## begin Excerpted text

Another oldie but goodie in the Rezkowatch/RBO archive is the sordid tale of favors Barack Obama did for his former employer, Allison S. Davis, and friend, campaign fund bagman, and personal real estate fairy, Tony Rezko.
Number One: A 1998 Letter
In an April 23, 2007 Chicago Sun-Times interview, Senator Barack Obama answered a series of campaign questions.
Obama was asked about the business relationship between his former boss, Allison Davis, and indicted political fixer Antoin “Tony” Rezko (Davis is named as “Individual BB” in Tony Rezko’s court documents):
- Q: Allison Davis and Tony Rezko have been business partners for years. When did the senator become aware of their business relationship? Was it before he went to work for the law firm? Did the senator work on any legal cases involving companies or entities jointly owned by Tony Rezko and Allison Davis?
A: Mr. Davis is no longer a partner at the firm. Senator Obama did not know about a business relationship between Allison Davis and Tony Rezko while Mr. Davis was at the firm.
Tim Novak wrote June 13, 2007, that Obama returned to Chicago after graduation from Harvard Law School and “joined Davis’ small law firm … which specialized in helping developers build housing for the poor. Five of those deals included Rezko’s company, Rezmar Corp. Those Rezmar projects ran into trouble. Some buildings ended up being boarded up. Some went into foreclosure.

## end Excerpted text
## begin Extracted entries

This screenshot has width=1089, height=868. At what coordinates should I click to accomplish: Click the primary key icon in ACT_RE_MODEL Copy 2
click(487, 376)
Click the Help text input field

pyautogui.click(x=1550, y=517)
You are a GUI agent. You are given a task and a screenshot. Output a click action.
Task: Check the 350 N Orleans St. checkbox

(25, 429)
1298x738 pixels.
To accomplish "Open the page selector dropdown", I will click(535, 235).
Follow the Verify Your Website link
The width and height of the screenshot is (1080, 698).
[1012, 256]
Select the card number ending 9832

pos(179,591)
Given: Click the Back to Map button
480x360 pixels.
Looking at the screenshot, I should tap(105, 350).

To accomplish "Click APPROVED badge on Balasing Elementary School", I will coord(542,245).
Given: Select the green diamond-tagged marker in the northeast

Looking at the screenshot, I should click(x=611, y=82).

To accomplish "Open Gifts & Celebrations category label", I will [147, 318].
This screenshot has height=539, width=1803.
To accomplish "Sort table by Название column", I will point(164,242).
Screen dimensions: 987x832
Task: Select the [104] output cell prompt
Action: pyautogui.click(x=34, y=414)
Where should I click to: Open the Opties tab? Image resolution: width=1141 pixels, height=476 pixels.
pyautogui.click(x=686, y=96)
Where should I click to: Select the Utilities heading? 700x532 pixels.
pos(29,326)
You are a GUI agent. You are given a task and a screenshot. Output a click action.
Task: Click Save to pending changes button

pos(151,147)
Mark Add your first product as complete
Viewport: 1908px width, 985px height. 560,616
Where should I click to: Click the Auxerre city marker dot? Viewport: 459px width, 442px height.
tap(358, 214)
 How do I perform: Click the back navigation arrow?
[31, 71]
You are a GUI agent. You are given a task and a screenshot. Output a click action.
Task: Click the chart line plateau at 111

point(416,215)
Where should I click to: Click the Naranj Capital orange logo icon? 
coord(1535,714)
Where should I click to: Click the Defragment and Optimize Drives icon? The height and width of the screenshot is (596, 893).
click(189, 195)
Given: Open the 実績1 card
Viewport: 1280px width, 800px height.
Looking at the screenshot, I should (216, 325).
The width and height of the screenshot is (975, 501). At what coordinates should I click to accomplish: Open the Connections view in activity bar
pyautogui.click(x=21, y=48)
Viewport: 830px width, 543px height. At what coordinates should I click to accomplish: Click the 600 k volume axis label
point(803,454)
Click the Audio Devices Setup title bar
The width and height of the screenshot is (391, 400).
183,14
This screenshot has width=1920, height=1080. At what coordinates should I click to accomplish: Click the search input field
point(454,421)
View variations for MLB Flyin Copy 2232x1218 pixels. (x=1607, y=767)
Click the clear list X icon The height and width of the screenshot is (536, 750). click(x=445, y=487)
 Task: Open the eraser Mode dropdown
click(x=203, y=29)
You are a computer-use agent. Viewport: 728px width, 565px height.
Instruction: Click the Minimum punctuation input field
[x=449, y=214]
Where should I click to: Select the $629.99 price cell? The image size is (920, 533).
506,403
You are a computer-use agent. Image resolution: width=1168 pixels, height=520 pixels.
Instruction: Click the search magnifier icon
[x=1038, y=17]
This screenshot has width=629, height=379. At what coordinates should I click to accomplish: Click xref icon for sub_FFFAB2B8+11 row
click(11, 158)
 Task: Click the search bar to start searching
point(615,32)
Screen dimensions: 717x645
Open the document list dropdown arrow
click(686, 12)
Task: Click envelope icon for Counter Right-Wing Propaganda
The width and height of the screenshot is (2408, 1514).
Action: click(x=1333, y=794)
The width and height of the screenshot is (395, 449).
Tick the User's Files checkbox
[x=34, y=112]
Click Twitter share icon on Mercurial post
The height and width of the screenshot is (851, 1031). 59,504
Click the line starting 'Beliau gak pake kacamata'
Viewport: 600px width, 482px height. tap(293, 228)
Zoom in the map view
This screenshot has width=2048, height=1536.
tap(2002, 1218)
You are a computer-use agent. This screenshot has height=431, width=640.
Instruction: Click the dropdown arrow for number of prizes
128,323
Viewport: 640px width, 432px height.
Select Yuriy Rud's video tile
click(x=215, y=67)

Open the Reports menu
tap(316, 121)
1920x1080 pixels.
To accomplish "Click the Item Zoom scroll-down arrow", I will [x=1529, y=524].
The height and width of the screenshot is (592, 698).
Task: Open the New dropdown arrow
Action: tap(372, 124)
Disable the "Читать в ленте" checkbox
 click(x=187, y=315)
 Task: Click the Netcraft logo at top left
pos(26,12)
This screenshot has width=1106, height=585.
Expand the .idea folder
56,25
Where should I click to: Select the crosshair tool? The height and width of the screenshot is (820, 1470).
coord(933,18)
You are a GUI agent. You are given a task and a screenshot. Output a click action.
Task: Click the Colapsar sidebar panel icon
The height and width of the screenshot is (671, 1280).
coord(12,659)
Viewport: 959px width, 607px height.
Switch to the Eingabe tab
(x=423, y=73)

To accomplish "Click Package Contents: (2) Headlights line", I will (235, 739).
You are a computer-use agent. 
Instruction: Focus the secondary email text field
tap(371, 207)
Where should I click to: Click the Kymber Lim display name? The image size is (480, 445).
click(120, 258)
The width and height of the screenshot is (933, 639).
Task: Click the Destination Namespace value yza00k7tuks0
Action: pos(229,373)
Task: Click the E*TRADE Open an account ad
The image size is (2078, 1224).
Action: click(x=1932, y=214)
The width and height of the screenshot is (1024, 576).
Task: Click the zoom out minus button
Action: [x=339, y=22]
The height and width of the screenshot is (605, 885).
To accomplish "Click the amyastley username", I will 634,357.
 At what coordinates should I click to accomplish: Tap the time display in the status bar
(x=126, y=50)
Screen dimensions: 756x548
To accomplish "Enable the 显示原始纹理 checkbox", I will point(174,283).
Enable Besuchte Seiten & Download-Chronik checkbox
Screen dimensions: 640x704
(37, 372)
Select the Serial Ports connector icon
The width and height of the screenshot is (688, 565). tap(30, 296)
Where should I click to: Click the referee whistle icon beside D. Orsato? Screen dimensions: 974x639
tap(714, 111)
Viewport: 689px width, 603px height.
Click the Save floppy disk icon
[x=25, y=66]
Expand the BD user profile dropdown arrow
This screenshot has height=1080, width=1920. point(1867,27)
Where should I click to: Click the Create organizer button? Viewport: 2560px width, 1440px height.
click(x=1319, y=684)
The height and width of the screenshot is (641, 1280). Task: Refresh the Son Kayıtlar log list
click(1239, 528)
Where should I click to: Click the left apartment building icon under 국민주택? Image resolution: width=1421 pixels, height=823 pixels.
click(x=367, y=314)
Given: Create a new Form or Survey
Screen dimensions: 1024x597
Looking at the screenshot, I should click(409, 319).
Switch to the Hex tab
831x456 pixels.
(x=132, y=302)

## end Extracted entries

• _Objective 1_:
Answer from the Rezko text:
(a) On what date did the Chicago Sun-Times interview with Senator Barack Obama take place?
(b) What name is Allison Davis given in Tony Rezko's court documents?
(c) Which company of Rezko's was part of five of the deals at Davis' law firm?
• _Objective 2_: In the Rezko text, reproduce word for word the passage from "Another oldie but" to "fairy, Tony Rezko.".
Work from the Rezko text alone.

• _Complete output 1_:
(a) April 23, 2007
(b) "Individual BB"
(c) Rezmar Corp.

• _Complete output 2_:
Another oldie but goodie in the Rezkowatch/RBO archive is the sordid tale of favors Barack Obama did for his former employer, Allison S. Davis, and friend, campaign fund bagman, and personal real estate fairy, Tony Rezko.